#### REQUIREMENT
All of the entries must appear again exactly as written.
+++ DATA SHOWN
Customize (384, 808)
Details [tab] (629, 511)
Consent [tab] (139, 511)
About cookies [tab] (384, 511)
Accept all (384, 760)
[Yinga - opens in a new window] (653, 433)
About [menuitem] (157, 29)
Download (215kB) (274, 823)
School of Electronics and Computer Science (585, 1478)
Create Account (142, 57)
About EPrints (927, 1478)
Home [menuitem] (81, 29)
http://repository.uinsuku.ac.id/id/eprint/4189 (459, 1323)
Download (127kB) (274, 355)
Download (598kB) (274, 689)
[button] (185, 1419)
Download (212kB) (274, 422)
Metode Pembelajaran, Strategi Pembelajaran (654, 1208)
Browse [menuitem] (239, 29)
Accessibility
++++++
#### RESPONSE TO THIS EXERCISE
Customize (384, 808)
Details [tab] (629, 511)
Consent [tab] (139, 511)
About cookies [tab] (384, 511)
Accept all (384, 760)
[Yinga - opens in a new window] (653, 433)
About [menuitem] (157, 29)
Download (215kB) (274, 823)
School of Electronics and Computer Science (585, 1478)
Create Account (142, 57)
About EPrints (927, 1478)
Home [menuitem] (81, 29)
http://repository.uinsuku.ac.id/id/eprint/4189 (459, 1323)
Download (127kB) (274, 355)
Download (598kB) (274, 689)
[button] (185, 1419)
Download (212kB) (274, 422)
Metode Pembelajaran, Strategi Pembelajaran (654, 1208)
Browse [menuitem] (239, 29)
Accessibility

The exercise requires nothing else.